Open this lesson in your favourite AI. It'll walk you through the why, explain the demo, and quiz you on the try-it list.
A pod can schedule onto a GPU node and still not actually see the GPU, because of a runtime misconfiguration, a missing capability, or a driver mismatch. The single fastest way to prove a container has real GPU access is to run nvidia-smi inside it — if it lists the device, you have a working stack end to end. Making this verification a reflex saves hours: instead of debugging why your training job is mysteriously slow, you run one command and instantly learn whether the container even sees the hardware. This is the 'is it plugged in' check for every GPU workload.
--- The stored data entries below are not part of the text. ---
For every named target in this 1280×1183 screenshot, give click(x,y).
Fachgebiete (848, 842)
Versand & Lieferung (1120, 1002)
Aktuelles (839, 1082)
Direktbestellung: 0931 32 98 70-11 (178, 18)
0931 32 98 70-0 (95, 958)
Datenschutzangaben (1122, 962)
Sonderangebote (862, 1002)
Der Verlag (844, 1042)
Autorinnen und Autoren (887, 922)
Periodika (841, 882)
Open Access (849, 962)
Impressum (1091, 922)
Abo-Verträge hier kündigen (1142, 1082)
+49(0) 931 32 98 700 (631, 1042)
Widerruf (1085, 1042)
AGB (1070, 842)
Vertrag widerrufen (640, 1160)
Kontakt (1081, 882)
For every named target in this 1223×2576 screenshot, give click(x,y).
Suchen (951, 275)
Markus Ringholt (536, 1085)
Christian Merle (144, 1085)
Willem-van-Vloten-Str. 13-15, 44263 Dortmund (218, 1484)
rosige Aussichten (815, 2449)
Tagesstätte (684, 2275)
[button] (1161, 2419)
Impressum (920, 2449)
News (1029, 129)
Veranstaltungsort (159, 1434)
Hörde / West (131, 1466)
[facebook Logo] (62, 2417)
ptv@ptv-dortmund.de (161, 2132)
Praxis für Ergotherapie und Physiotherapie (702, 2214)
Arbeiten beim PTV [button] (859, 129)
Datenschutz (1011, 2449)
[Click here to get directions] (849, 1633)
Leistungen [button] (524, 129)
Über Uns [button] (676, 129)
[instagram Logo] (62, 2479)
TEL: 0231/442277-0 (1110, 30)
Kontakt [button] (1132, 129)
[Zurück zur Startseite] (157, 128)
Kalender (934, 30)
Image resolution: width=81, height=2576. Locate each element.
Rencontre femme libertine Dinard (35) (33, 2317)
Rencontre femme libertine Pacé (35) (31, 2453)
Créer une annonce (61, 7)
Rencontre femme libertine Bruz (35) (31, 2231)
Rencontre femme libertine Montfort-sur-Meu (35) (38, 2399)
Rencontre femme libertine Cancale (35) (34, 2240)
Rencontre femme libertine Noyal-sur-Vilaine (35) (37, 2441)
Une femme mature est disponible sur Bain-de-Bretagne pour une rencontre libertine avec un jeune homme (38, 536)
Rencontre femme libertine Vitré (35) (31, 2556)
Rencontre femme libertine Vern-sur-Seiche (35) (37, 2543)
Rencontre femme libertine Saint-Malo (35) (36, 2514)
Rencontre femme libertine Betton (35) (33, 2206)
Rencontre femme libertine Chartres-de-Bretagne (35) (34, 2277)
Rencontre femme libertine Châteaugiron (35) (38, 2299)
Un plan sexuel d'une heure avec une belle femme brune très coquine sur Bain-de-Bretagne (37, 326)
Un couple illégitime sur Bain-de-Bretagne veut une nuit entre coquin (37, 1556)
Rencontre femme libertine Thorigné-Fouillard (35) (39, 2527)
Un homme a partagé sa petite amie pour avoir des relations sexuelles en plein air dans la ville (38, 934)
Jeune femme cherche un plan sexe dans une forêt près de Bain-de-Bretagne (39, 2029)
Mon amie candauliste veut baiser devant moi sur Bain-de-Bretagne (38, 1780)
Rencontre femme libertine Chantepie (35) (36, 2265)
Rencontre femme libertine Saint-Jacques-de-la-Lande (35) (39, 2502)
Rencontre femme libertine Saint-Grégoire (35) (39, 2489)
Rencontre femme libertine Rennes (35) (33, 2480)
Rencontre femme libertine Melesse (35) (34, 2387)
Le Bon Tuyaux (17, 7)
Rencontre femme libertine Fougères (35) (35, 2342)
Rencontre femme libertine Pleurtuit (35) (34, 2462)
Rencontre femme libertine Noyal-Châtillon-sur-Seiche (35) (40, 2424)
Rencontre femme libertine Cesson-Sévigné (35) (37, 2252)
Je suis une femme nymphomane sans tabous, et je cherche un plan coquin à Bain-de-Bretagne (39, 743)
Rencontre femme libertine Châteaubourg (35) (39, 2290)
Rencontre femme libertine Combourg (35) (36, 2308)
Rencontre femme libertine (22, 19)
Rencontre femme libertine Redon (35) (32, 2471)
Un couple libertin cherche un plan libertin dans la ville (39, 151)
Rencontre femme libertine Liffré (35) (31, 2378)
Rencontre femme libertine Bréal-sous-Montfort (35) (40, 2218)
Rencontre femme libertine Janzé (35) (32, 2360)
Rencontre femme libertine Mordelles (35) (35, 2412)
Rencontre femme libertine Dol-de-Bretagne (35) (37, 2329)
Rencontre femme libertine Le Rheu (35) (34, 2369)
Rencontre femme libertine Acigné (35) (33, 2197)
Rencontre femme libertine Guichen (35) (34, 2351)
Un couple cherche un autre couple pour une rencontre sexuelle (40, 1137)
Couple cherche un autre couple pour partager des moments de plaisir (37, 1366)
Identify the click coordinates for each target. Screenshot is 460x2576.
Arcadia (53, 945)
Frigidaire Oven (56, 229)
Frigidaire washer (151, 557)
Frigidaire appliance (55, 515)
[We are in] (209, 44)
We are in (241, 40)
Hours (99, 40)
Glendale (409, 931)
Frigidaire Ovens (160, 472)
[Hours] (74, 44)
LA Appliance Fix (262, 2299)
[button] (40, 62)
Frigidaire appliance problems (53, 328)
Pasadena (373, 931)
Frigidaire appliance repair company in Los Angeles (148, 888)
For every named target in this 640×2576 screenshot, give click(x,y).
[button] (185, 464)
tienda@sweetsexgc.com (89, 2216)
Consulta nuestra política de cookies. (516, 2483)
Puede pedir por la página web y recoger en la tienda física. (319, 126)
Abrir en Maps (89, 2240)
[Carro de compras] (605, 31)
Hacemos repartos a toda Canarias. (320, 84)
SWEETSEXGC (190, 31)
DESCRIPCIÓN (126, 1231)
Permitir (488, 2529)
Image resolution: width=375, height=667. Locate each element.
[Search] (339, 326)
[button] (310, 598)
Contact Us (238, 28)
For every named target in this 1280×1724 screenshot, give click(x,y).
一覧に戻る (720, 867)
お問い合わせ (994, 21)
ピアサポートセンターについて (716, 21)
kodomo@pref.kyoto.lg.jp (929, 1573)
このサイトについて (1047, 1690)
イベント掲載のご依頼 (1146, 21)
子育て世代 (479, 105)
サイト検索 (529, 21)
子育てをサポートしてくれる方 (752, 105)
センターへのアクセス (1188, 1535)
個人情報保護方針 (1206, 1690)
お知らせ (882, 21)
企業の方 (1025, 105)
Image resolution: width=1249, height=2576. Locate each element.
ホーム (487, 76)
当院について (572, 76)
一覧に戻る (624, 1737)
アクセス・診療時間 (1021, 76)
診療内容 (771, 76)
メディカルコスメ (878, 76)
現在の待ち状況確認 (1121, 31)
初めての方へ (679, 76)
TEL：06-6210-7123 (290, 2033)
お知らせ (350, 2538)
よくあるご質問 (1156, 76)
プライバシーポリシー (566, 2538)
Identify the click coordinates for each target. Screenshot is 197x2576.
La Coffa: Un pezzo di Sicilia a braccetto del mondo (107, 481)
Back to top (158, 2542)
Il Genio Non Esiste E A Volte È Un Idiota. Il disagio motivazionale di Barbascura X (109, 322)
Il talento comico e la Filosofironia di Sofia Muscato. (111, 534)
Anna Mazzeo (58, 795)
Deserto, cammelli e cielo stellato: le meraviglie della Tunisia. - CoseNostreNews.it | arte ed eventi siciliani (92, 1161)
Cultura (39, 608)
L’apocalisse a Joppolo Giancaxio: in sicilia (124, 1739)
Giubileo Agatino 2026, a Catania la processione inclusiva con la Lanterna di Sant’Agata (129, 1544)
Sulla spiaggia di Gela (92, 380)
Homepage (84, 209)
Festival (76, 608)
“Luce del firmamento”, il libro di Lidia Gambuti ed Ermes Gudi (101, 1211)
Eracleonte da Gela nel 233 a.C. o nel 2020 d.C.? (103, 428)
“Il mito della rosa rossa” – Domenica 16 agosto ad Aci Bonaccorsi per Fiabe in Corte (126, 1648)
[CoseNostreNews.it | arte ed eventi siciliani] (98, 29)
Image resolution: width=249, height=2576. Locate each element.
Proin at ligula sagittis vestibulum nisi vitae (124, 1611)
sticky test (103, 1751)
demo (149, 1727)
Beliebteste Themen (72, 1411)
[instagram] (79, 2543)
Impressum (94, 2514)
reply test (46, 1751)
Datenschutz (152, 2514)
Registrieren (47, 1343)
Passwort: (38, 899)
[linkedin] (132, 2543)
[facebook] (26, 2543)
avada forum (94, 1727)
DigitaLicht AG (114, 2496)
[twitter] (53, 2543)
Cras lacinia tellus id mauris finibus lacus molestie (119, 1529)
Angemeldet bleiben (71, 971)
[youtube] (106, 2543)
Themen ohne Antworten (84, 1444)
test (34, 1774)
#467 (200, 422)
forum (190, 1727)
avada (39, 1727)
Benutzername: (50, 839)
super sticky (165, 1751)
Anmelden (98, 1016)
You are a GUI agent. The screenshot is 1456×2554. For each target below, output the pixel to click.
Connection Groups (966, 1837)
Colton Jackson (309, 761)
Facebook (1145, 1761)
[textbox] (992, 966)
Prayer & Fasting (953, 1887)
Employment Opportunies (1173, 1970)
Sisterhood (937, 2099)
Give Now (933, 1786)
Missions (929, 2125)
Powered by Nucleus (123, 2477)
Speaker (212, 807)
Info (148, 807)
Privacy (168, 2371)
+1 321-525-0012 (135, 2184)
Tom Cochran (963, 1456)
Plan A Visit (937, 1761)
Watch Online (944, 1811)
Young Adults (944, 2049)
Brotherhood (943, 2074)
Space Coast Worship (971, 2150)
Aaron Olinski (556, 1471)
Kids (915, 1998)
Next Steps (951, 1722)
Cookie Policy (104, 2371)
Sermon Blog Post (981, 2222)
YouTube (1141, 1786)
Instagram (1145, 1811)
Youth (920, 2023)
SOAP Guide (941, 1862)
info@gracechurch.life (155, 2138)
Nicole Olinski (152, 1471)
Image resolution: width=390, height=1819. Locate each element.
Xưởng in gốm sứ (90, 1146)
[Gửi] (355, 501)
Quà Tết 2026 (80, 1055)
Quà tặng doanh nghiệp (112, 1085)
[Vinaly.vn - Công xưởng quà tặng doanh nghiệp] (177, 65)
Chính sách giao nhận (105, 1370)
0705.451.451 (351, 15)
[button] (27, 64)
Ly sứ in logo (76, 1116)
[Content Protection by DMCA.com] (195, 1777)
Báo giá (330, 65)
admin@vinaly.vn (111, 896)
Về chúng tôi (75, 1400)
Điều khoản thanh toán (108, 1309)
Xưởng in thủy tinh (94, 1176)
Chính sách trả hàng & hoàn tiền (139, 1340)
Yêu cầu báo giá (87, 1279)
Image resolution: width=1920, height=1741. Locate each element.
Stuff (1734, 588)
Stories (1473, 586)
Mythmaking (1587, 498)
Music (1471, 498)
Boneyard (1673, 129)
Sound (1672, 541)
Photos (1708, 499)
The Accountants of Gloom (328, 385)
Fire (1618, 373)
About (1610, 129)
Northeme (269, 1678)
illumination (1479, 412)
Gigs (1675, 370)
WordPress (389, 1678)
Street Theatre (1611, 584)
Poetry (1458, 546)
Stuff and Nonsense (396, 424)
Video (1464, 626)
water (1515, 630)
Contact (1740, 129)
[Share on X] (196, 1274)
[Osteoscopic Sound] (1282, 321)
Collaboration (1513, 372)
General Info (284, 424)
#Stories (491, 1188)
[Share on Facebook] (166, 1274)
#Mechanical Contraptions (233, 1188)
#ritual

Exec into a GPU pod and run nvidia-smi. A correct setup prints the GPU model, driver and CUDA versions, memory, and any running processes. If it errors with 'command not found' or 'no devices', the runtime isn't injecting the GPU.
Use these three in order. Each builds on the one before.
In one paragraph, what does running nvidia-smi inside a pod tell me, and why is it the first thing to check?
Walk me through how the NVIDIA container runtime injects the GPU device and driver into a container so that nvidia-smi works inside it.
A pod scheduled onto a GPU node but nvidia-smi reports 'No devices were found'. Given the runtime injection mechanism, what are the most likely causes in priority order?
# Run a throwaway pod that just calls nvidia-smi
kubectl run gpu-check --rm -it --restart=Never \
--image=nvcr.io/nvidia/cuda:12.5.0-base-ubuntu22.04 \
--overrides='{"spec":{"containers":[{"name":"gpu-check","image":"nvcr.io/nvidia/cuda:12.5.0-base-ubuntu22.04","command":["nvidia-smi"],"resources":{"limits":{"nvidia.com/gpu":1}}}]}}'
# Or exec into an existing GPU pod
kubectl exec -it cuda-vectoradd -- nvidia-smi
# Healthy output shows a table with the GPU name, driver/CUDA version,
# memory usage, and a process list. "No devices were found" means the
# container did not get GPU access despite scheduling onto a GPU node.